One of the canoe paddlers, who gave his name as Monday Bassey, said the cost of moving passengers across the water was between N100 and N500, depending on the distance.

Bassey said he had lived in the area for eight years and had seen the area flooded yearly, but that the residents had enjoyed a four-year break from 2012 before the current incident.

The Managing Director of Ogun/Osun River Basin Development Authority, Mr. Akintunde Soyemi, said the flooding was aggravated by human activities.

According to him, it was caused by the opening of one of Ogun River’s tributaries, Oyan Dam, which was built for fishing, hydro power, irrigation and flood control.
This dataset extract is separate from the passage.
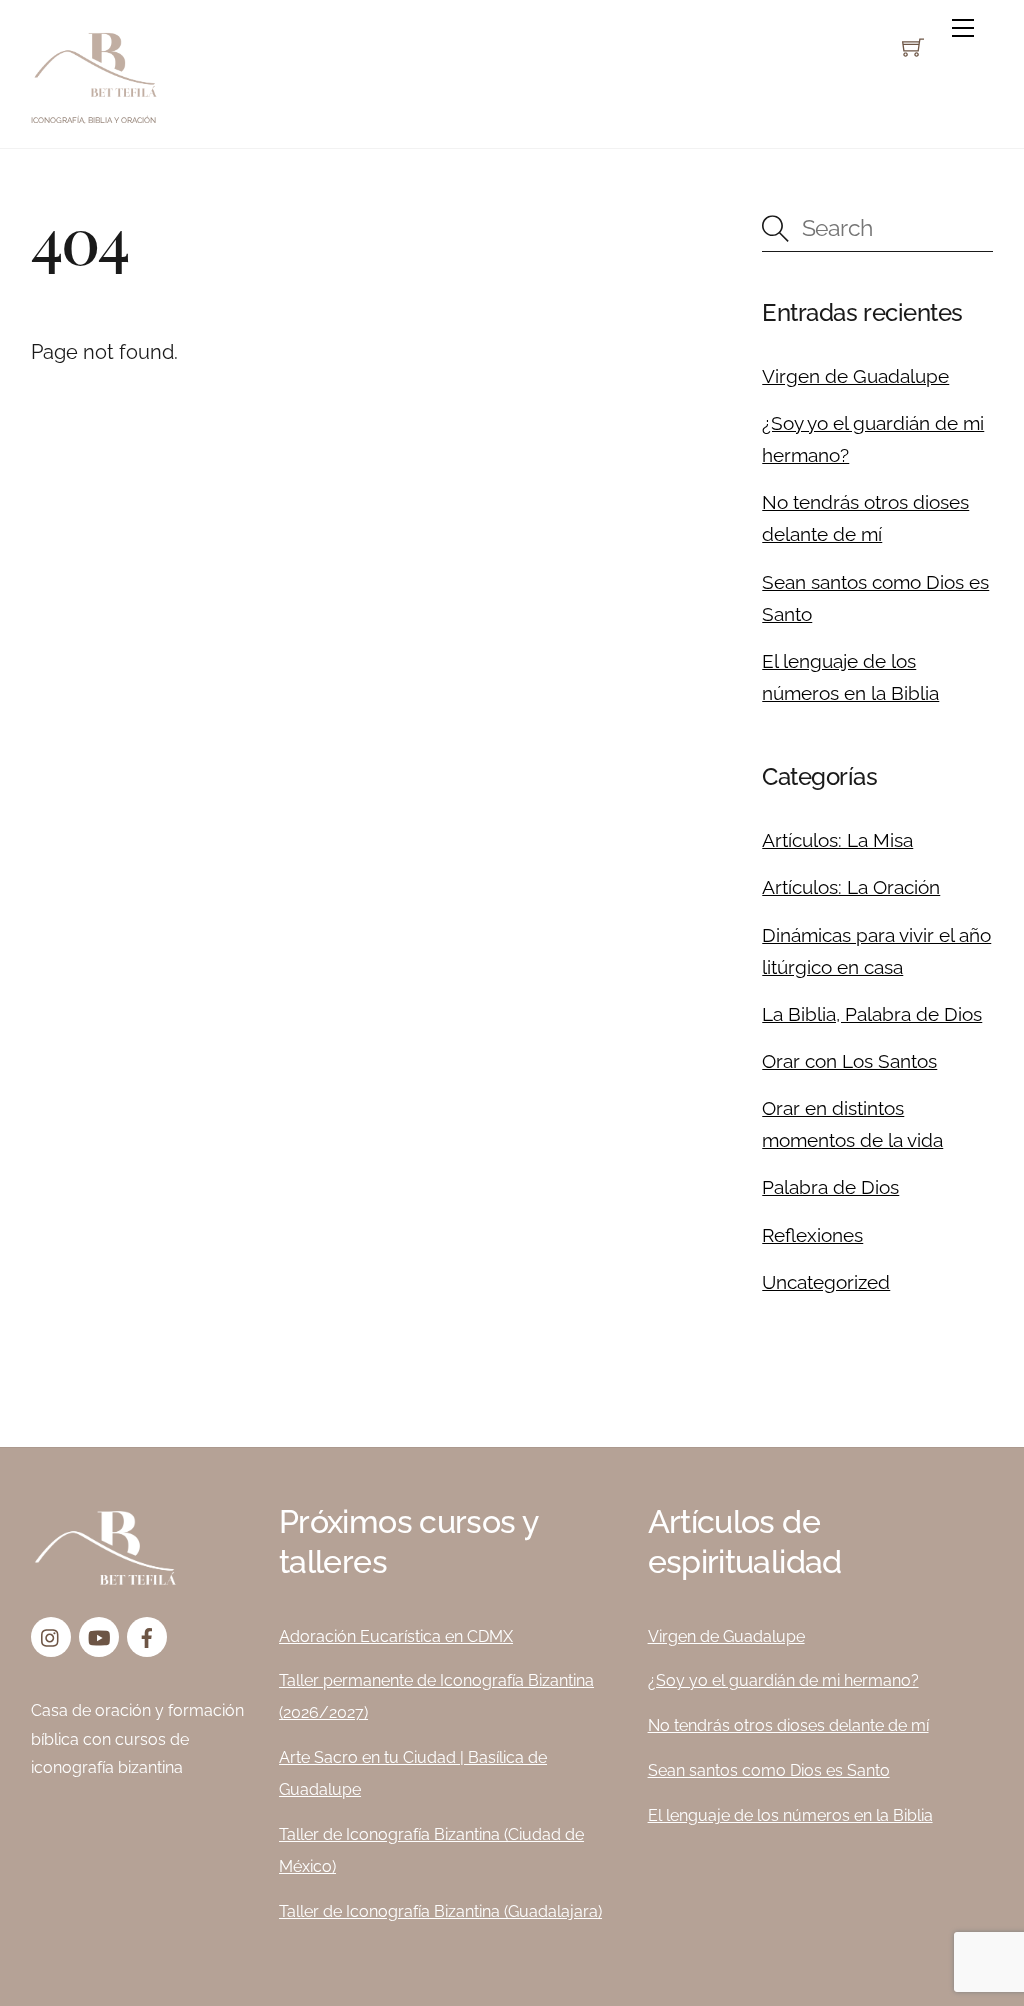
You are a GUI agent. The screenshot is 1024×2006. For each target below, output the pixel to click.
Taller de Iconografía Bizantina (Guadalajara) (440, 1911)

He said, “Ogun River is a big river cutting across three states with more than 20 tributaries one of which is Oyan Dam, which is the only one that is gated and whose release can be controlled.

“This year, we had much more run off; we only released 15 per cent now, which is done at a controlled rate and is not supposed to flood the downstream. It is flooding because it is not the only contributory river. Most of those flooded places are in the flood plain of Ogun River. The rule of thumb in constructing residences is that you must be above the level of the road, anywhere below such level will always be submerged.”

Soyemi, however, said the authority was working on controlling the flooding and that residents would see an improvement in the coming days.

The spokesperson for the National Emergency Management Agency, South West zone, Ibrahim Farinloye, said more than 300 houses were submerged by the flood.

He, however, said no life was lost.

“Our assessment of the extent of damages done by the release of excess water from Oyan River Dam in Ogun shows that Kara and Warewa communities in Ifo LGA of Ogun State were among the affected areas. About 300 houses were submerged and about 860 households affected. Most of them have left the affected areas,” he said.